Sue Zumberge, manager of Common Good Books in St. Paul, is the rare bookstore person who majored in history rather than English.

That perspective helps as she leads the independent shop through sweeping changes in publishing, from the rise of digital books and eReaders to the demise of big box stores and the swelling tide of self-published titles.

"My favorite era is the 1800s and the Industrial Revolution," Zumberge said. "I thought how exciting it would be to live in an era when things were changing so dramatically and rapidly. But that's what we're living in now. If you stand there and say, 'I'm not going to change,' you're going to be run over."
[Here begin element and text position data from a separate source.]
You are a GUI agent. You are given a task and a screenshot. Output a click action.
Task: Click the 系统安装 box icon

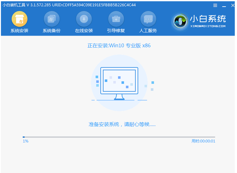pyautogui.click(x=20, y=19)
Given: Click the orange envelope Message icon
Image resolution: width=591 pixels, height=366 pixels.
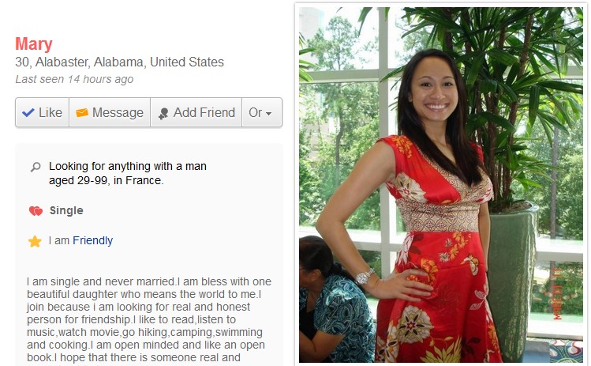Looking at the screenshot, I should [82, 112].
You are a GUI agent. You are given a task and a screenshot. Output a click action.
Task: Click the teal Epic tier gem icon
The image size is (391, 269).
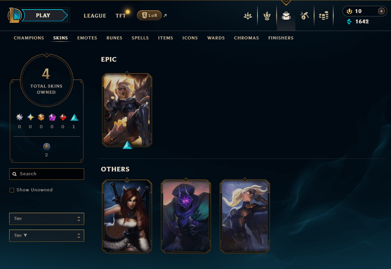[74, 117]
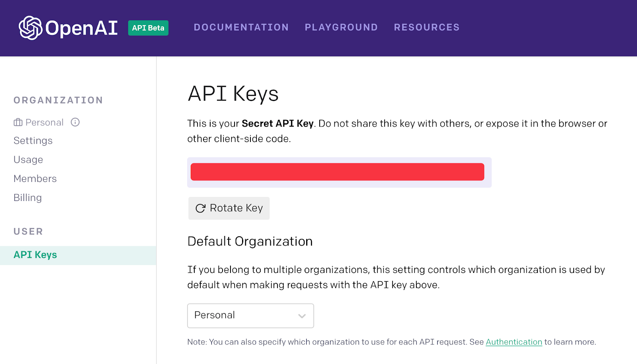The width and height of the screenshot is (637, 364).
Task: Open the Documentation nav item
Action: [x=241, y=27]
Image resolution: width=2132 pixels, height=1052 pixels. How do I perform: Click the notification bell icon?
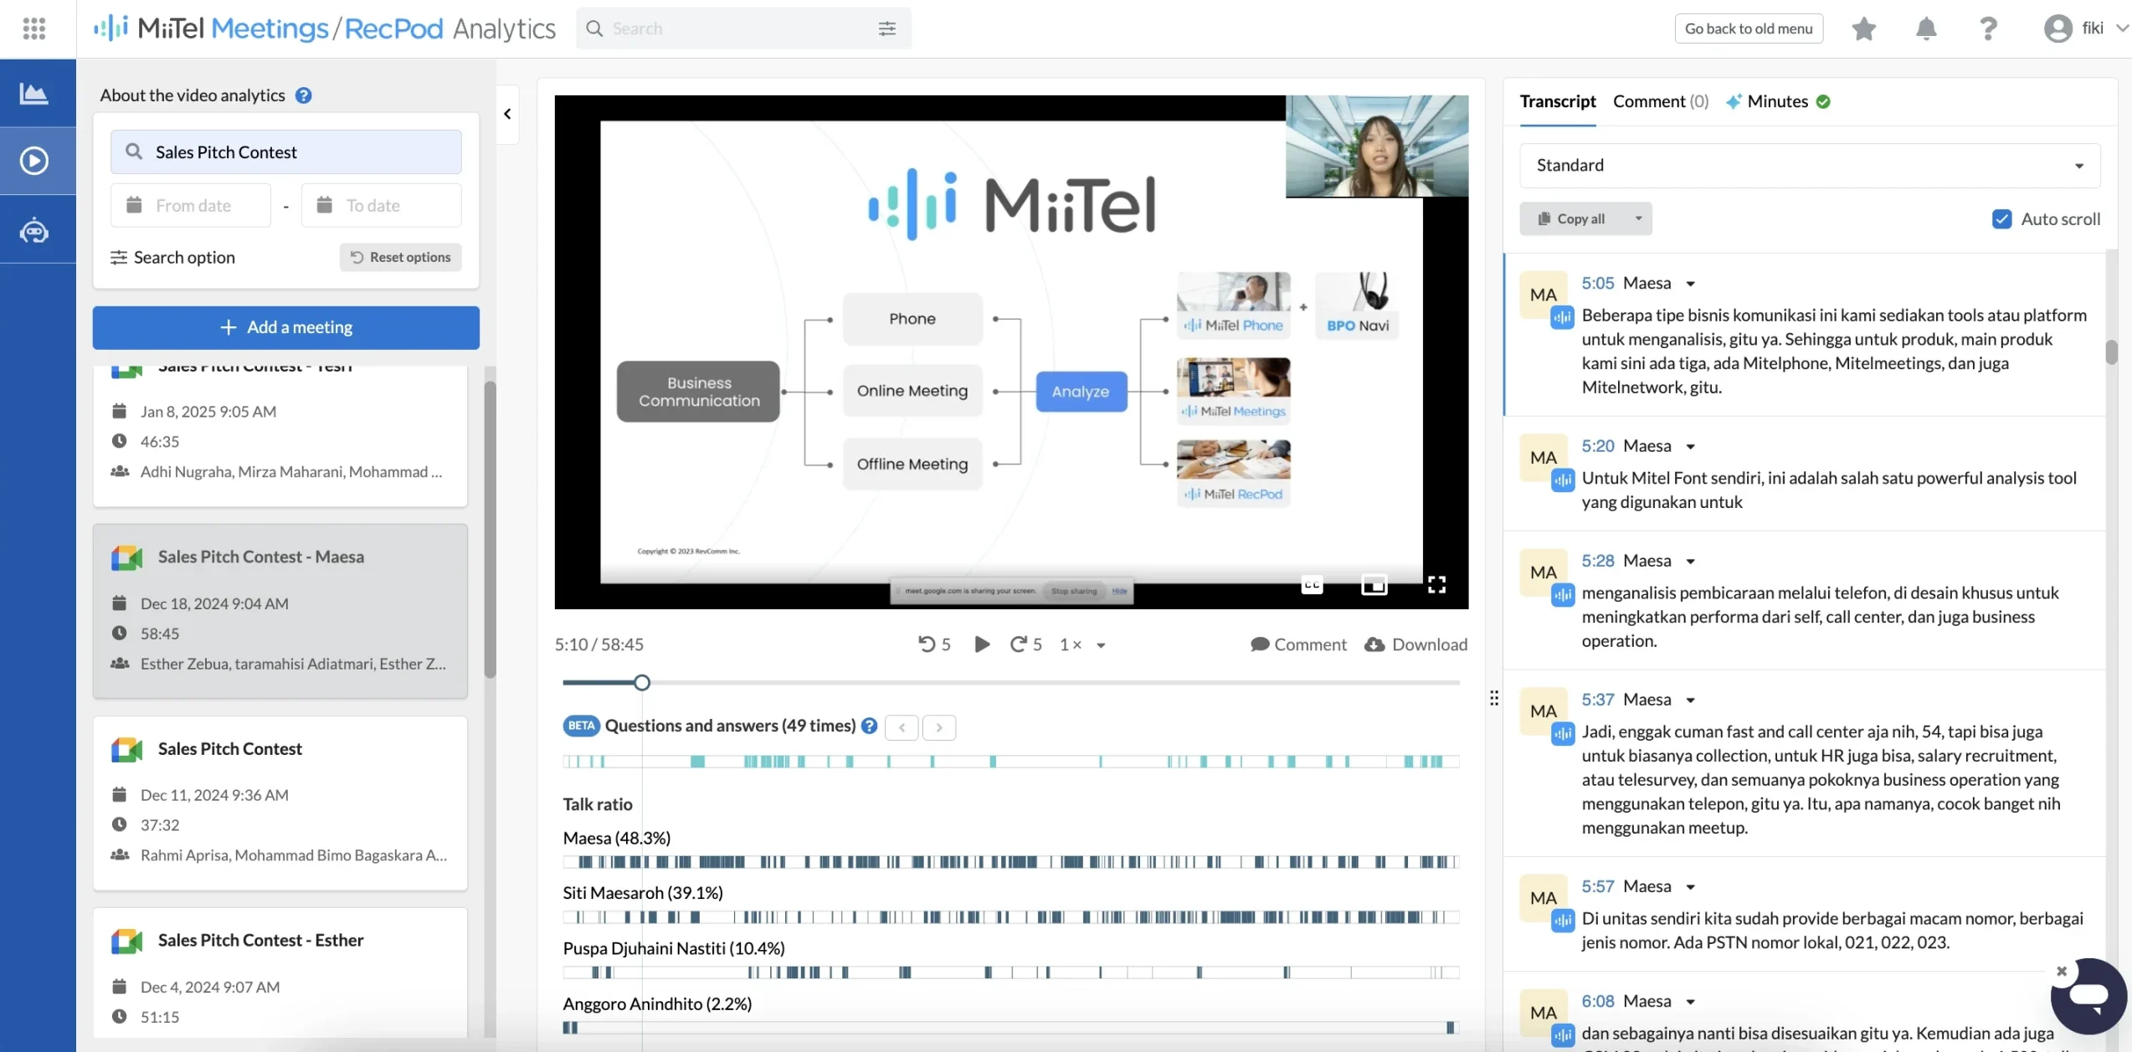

So Common Good Books will continue to evolve, Zumberge said, as it has since it opened in 2006 under owner Garrison Keillor. (Yes, that Garrison Keillor, who suggests titles, shops in the store and occasionally unpacks boxes and signs his own works there.)

In keeping with the digital trend, the shop sells Google eBooks on its website, said Zumberge, who has been in the business since she opened a bookstore in the 1970s in Montana.

Common Good Books now has more mainstream best-sellers — Dan Brown is no longer off limits — with many chain stores closing. It also has more collectible books, from The Library of America and Everyman's Library, with greater shelf and gift appeal, Zumberge said, than digital rivals.

The shop carries one of her favorite formats, audio books on CDs, and takes selected self-published books on consignment.

Three and out with Sue Zumberge

  • How often do you have events with authors?

We have at least one a week, generally on Wednesday nights. There are a lot of books coming out for the summer season so we'll do many more events. We do two big events every spring and fall at the Fitzgerald Theater. In June we're doing one with Bill Moyers.

  • What sells best?

I love to tell people that our fourth largest-selling section is poetry. That is probably attributable to our owner because he's such a booster of poetry. But it also indicates the number of people who read and love poetry in this city. Fiction is our best seller. Behind that is biography, and then our history section, then poetry, then non-fiction.

  • What makes reading a physical book better than reading one on a screen?

You have aesthetic people who want to hold that book, who love the feeling of opening a book, cracking its binding for the first time. Marking it up, turning a page down, writing in the margins. If you're not tuned into that, it would be very hard to make that argument. (The good thing is people are into that).

Three more and out with Zumberge

  • What kind of following has the store developed in the five years since it opened?

It's primarily neighborhood. We have lots of apartments and colleges. We're a destination store. We carry ("Prairie Home Companion") T-shirts and mugs but it's not real visible because Garrison doesn't want it to be a Lake Wobegon store.

  • What is one book everyone should read?

I'm a firm believer in (novel, later movie) "High Fidelity." I tend to put things in lists of five. One book that never leaves my five list is "The Book of Ebenezer Le Page." G.B. Edwards wrote it in the voice of an irascible man who makes terrible choices. I've read it three times and it has never disappointed me.

  • Your favorite reads now?

"Please Look After Mom," by a South Korean author. It speaks to the universality of being a mother. William Kent Krueger's new book ("Northwest Angle," out later this year). He's one of the best writers around. "The Long-Shining Waters," (due next month) about Lake Superior. It concerns three women: a barkeeper in 2000, a woman married to a herring fisherman in 1902 and an Indian woman in 1600.